Tom cut him off. "What about the victims of 9-11? Did the terrorists kill them...or God?"
"That's a trick question," Dave accused.
"Nope. Same question, it's just a matter of scale. So, what's the answer?"
"The answer is God didn't stop it so..."
"Everything is God's fault," Tom finished for him. "Even though people chose to do those things."
They both sat in silence for a few moments. Tom still needed to share his secret. But, this was more important. How could he help his son to understand. The tick of the big grandfather clock in the hallway seemed to echo louder in the room the longer the silence went on. It reminded Tom of how quickly time was slipping away. Tom almost laughed as the Jeopardy theme began running through his mind. Then, he had an idea.
"Let's try an experiment," he said suddenly.
"Um...what kind of experiment," Dave asked dubiously.
"Let's go to the store," Tom said cheerfully. "You do your regular grocery shopping. And, every time you choose something I believe is going to hurt you, or someone else, I get to take it away and put it back on the shelf. Is it a deal?"
"So you get to tell what I can and can't choose," his son asked smugly.
"Sort of, but not really. You still get to make your own choices. I just get veto power over them." Tom said, holding his arms open and shrugging. "Well, I have to keep you from making choices that will hurt yourself and others.'
"You sound like mom when I was a kid," Dave laughed. "I'm past that. Remember? I'm all grown up now?"
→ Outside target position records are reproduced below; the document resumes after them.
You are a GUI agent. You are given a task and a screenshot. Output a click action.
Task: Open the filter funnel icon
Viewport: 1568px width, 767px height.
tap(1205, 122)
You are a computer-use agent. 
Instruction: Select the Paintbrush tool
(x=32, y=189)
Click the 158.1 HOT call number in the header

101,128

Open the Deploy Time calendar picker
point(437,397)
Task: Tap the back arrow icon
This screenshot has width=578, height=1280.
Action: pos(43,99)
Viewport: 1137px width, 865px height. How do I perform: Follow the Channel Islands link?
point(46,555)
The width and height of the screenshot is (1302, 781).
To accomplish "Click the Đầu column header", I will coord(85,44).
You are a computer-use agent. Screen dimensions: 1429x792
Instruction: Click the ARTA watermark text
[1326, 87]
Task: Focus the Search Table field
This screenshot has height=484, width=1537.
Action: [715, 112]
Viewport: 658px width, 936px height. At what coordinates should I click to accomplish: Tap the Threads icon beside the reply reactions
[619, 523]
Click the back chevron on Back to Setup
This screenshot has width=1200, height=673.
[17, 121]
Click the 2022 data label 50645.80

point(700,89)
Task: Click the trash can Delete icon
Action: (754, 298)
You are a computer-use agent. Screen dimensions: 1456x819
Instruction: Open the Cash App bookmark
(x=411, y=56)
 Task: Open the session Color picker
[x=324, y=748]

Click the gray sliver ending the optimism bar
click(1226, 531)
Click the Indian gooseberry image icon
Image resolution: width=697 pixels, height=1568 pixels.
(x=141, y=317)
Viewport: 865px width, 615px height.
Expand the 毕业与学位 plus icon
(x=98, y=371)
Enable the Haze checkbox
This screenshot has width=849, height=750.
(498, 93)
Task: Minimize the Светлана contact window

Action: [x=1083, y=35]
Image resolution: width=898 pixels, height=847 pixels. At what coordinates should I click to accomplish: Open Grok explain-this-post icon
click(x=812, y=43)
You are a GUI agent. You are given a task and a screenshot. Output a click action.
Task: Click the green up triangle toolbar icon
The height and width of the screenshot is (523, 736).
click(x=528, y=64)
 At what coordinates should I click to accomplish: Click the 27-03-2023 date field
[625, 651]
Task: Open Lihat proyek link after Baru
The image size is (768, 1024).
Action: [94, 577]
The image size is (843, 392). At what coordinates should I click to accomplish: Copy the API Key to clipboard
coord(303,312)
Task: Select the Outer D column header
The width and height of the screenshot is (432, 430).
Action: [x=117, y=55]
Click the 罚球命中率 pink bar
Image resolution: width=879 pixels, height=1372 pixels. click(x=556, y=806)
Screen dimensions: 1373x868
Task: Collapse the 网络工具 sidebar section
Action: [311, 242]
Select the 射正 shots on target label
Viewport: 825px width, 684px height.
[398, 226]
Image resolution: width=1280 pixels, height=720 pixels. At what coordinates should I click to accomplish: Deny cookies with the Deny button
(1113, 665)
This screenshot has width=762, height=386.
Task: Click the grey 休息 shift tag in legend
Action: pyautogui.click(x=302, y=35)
"Oh,yeah." Tom paused for effect. "OK. Then, how about I let you do whatever you want, and I step in to make everything all right if something goes wrong. Would that work?"
Dave snorted dirisively. "You don't have that much money. Besdies, how are you going to keep up with my schedule?"
"Don't you see that's how you demand God behave," Tom said quietly. "You can do what you want, He can't stop you, but he has to clean up any mess you make so no one gets hurt. Kind of unfair of you, don't you think?"
Dave sat there in silence.
"You cannot have freedom of choice without personal responsibility," Tom said patiently. "God will not let you off the hook for your choices. And that leaves you responsible for the things you do that He says are wrong."
"By whose religious standard," Dave said angrily.
"Pick one," Tom countered. "Every religion has something you have to do to be OK with whatever god is invoked. And, every one EXCEPT Christianity says you have to earn it, but you won't know till the end if you really did or not." Tom paused. "So, what is you are doing to earn your way into heaven, Dave?"
Tom regretted those words as soon as they came out of his mouth. But, he couldn't help himself. Dave had always been able to get under his skin and push Tom's hot buttons.
"I'm not going to make myself some weak willed Christian, if that's what you're asking," Dave snapped angrily, suddenly standing up from the table.
"It's all God's will," he mocked. "I'll just pray until something happens." Dave snorted dismissively. "Or whatever! Christians are gutless, and powerless, and never do anything. Why would I want to be like that!?!” After a moment's pause he spat out the words, "Like you."
He stomped towards the door. As he put his hand on the door knob, Dave paused. Then, he was gone. The click of the door latch felt like a knife in Tom's heart. And he cried. Tom needed more time. He still hadn't told his son.